2 Nisan 2009 Perşembe

Vidanjörü Cümle içinde kullanmak

Eski bir Cem Yılmaz espisidi idi başlıkta bahsi geçen. Ama bu gün cümle içinde sık sık kullandım. Apartmanın logarı (bak şimdi de Komutan Logar geldi aklıma) tıkandığından dolayı unutulmaz bir tecrübenin eşiğinden döndük. hiç kullanmadığımız ikinci tuvaletimizden blog blog sesleri eşiliğinde hava kabarcıları çıkınca (bu konuda da bir bir başlığım var ama başka bir konuda) hafiften kıllandım ve tuvaletin zeminindeki giderden bir miktar akıntı olduğunu fark ettim. İyi ki de fark etmişim zamanında müdahale ile durumu sıyırdık ve komşuların önceki gün yedikleri ile tanışmaktan da kurtulduk. İlginç şekilde apartmanın logarının üzeri toprakla kapatılıp bahçe düzenlemesi içinde kaybedilince sabah 2 saat kadar olası bölgelerde kazı çalışmaları yapıldı ve sonunda bulundu. Ve ondan sonra vidanjörü cümle içinde kullandık. Gelen yetkililer ise sağolsunlar vidanjörü sadece cümle içinde değil bizim logarın içinde de kullanarak sorunu hallettiler. Bu mudur? Evet.

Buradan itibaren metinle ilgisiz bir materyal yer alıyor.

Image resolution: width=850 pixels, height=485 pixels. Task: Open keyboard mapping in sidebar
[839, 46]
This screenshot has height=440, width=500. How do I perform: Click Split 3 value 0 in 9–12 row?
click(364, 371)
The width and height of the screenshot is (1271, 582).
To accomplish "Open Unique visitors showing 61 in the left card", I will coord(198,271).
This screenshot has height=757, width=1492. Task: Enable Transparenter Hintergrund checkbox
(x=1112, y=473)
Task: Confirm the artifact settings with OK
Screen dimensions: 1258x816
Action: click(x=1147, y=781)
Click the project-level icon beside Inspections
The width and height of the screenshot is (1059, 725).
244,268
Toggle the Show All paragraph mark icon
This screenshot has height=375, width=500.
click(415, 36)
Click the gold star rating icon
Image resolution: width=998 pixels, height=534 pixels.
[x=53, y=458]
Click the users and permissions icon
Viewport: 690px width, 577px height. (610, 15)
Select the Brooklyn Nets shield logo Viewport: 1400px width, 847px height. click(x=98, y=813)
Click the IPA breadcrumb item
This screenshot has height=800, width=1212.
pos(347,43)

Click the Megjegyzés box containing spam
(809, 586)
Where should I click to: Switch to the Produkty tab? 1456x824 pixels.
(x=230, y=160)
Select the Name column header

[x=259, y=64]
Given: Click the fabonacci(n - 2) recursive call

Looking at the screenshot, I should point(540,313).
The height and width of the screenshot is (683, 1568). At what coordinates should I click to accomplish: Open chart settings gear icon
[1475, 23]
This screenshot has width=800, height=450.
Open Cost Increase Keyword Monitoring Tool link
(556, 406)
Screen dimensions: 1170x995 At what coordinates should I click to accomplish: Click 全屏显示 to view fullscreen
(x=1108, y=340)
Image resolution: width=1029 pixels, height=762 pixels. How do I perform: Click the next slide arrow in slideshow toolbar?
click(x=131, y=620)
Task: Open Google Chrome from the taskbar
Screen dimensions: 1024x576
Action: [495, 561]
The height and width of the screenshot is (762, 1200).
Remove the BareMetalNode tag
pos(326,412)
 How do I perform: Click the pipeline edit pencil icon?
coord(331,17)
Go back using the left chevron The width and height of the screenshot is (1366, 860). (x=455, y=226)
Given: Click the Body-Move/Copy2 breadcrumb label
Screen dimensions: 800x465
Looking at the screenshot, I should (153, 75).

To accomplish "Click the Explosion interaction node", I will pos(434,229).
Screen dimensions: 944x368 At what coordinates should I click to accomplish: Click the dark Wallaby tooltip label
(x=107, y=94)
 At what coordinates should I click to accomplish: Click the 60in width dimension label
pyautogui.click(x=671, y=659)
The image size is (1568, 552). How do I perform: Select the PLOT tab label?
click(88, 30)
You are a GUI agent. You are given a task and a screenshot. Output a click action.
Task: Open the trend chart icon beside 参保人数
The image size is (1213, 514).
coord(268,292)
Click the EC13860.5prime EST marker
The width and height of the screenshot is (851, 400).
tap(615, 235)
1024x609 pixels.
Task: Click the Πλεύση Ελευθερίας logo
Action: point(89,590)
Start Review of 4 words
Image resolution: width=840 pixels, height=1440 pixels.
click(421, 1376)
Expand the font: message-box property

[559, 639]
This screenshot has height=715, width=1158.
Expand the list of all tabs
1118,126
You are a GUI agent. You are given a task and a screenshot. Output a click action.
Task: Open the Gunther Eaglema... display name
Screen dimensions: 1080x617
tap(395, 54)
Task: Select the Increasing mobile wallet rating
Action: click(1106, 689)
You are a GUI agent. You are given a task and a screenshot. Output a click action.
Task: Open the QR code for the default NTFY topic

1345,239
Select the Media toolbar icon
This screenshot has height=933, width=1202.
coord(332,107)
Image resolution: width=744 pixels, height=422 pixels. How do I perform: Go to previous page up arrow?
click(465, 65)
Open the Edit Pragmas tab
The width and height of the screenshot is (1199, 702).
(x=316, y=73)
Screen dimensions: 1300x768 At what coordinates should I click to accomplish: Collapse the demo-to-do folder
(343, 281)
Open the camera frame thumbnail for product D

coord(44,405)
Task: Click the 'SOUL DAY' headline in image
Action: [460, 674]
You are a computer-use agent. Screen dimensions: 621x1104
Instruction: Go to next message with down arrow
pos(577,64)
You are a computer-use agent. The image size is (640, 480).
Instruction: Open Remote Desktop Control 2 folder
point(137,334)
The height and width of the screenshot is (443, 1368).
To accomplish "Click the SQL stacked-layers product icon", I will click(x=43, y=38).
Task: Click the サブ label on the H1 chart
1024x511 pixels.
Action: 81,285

ÖTV indirimi ve düşündürdükleri

Bir otomobil meraklısı olarak hükümetin verdiği ötv indirimi kararını karışık duygularla karşıladım. İnsanların daha kolay araç sahibi olmaları hem de devletin vatandaşlarından aldığı payın bir kısmından vazgeçerek bunun sağlanması fikri hoşuma gitti. Öte yandan arabası olan ve ekonomik bilinmezlikler içerisinde her an arabasını nakte dönüştürme riski taşıyan bir kişi olarak da ikinci el fiyatlarının da bu indirime paralel bir seyir izlemesi beni korkuttu. Neyse şimdilik bu tip korkulara kapılmak için bir neden yok ortada.... En azından umarım.
Fakat bu ötv indiriminin kendi adıma başka bir hayırlı tarafı oldu. O da otomotiv sektöründeki firmaların nasıl aç gözlü olabileceklerini görmek. Bir otomobil forumu yazarı da olarak ötv sonrası alım yapmaya niyetlenmiş kişilerin karşılaştıkları tok satıcı tavrını bırakın sanki indirimi kendileri yapmışlar havalarını görmek beni şaşırttı. Daha düne kadar araç satmak için bin takla atan firmalar şimdi işinize gelirse havalarına girdiler. Üstüne üstlük ötv indirimini düne kadar sattıkları fiyatlara zam yaptıktan sonra uygulamalarına ve gelen müşterilerden öncesine göre daha fazla kar edeceklerine rağmen. Hiçbirisi liste fiyatından satılmayan arabalar liste fiyatından indirime girdi ve bu sefer liste fiyatlarından satılmaya başlandı. Mesela liste fiyatı 35.000 TL olan bir araç düne kadar 31.000 e kampanyalı alınırken ötv sonrası 4.000 lira indirime girdikten sonra da 31.000 e satılmaya başlandı. Sonuç siz aracı liste fiyatı üzerinden indirimli alıyorsunuz. Ama aslında bayi aracı aynı fiyata satıyor. Çünkü artık kampanya indirimi yok. En azından elindeki araçları bitirene kadar konuyu tam kavrayamamış alıcılara bunu indirim diye yutturabileceğini biliyor. Aynen öyle de oldu. Stoklar tükendi.
Şimdi ise tam ben artık işler yavaşlamıştır firmalar adam gibi indirimi yansıtır derken döviz kuru farkı bahanesini çıkardılar. Sanırım bu sefer de zam yapıp onun üzerinden kampanya bahanesiyle yine aynı fiyata satacaklar ve bizlere lütufta bulunuyorlarmış gibi yapacaklar. Bakalım gerçek fiyatlara ne zaman dönülecek. Hayırlısı artık.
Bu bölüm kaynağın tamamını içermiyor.